Sin embargo, es a través
de la tradición judeocristiana que podemos encontrar una representación aún más
clara de este fenómeno.
El relato de la creación
contenido en el libro del Génesis es quizá la ilustración más poderosa de un
estado de ignorancia absoluta como fundamento de la igualdad. En los capítulos
2 y 3 se narra la historia del Jardín del Edén, un lugar en el que Dios colocó
a Adán y Eva bajo la condición de permanecer en la más completa inocencia. El
versículo 25 del capítulo 2 afirma: “Y estaban ambos desnudos, Adán y su mujer,
y no se avergonzaban”. Es decir, desconocían su estado, su cuerpo, su
individualidad. No había consciencia de sí, ni tampoco de jerarquía alguna.
La única condición
impuesta por Dios para conservar esa armonía ideal, libre de sufrimiento, lucha
o desigualdad, era la prohibición de comer del árbol del conocimiento del bien
y del mal.
No es un caso aislado. En
otras tradiciones también se presenta el conocimiento como un factor disruptivo
del orden divino. En la mitología griega, por ejemplo, se dice que la última
vez que dioses y hombres compartieron un banquete fue en las bodas de Cadmo y
Harmonía. Pero la armonía se rompió cuando Cadmo regaló a su esposa, de manera
subrepticia, las primeras letras del lenguaje escrito. Los dioses, indignados
ante la posibilidad de que los hombres adquirieran conocimiento y se asemejaran
a ellos, abandonaron la cena para no regresar jamás.
Es el mismo argumento que
utiliza la serpiente en el Génesis: “No moriréis; sino que sabe Dios que el día
que comáis de él, serán abiertos vuestros ojos, y seréis como Dios, sabiendo el
bien y el mal”.
Aunque esta narrativa
suele centrarse en la introducción del pecado en la humanidad, su trasfondo más
profundo parece ser el del monopolio del conocimiento.
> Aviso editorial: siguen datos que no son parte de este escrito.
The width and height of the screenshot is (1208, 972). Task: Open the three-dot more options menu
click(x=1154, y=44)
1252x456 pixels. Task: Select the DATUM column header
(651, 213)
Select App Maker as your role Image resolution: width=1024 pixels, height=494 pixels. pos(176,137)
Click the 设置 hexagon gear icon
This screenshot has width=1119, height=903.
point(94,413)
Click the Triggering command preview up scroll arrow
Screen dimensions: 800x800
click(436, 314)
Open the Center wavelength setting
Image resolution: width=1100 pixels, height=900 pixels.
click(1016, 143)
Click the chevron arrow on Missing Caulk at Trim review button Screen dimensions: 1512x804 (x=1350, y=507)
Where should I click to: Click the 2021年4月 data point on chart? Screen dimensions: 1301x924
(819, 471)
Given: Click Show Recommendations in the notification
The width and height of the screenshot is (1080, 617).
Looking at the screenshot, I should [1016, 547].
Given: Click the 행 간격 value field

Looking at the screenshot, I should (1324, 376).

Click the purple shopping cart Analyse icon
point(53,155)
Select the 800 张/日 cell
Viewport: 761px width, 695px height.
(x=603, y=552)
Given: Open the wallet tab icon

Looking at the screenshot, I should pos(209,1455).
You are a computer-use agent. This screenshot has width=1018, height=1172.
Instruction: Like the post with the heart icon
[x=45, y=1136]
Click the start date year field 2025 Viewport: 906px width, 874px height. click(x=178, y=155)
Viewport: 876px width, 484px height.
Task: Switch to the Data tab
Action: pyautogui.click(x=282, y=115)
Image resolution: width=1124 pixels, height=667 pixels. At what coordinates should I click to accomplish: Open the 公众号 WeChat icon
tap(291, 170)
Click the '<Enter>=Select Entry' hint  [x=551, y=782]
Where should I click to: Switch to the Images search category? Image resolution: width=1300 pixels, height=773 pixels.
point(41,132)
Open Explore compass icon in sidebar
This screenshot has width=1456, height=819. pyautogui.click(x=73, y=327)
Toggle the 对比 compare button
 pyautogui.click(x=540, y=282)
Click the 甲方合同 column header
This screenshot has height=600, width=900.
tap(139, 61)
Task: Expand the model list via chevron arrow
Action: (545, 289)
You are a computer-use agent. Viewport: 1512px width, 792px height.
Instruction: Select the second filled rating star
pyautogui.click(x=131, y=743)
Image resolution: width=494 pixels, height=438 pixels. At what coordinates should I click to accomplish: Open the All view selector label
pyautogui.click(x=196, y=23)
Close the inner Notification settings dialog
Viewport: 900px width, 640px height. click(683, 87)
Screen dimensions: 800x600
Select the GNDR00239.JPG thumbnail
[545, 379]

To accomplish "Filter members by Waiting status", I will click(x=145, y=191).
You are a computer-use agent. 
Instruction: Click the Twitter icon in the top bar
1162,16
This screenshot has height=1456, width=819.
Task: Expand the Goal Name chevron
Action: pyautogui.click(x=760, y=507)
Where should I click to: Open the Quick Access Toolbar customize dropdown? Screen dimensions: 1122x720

La única forma en que
Dios podía garantizar la igualdad entre los seres humanos era siendo Él la única
fuente de saber, y por ende, el único proveedor de bienes y recursos.
En ese estado original,
tal como se describe en el Edén, nunca habría surgido la humanidad que hoy
conocemos. Habríamos permanecido como seres espirituales, como ángeles,
viviendo únicamente de la gracia divina. Pero fue la mujer —representada en
Eva— quien, impulsada por una insaciable búsqueda de la verdad, probó del fruto
prohibido y nos emancipó. Nos convirtió en humanos, con todas nuestras virtudes
y defectos.
Y sin embargo, en una
ironía que atraviesa los siglos, esa misma mujer —a quien según esta tradición
debemos el conocimiento— es también el ser más discriminado de la historia,
incluso dentro de la propia cosmovisión judeocristiana.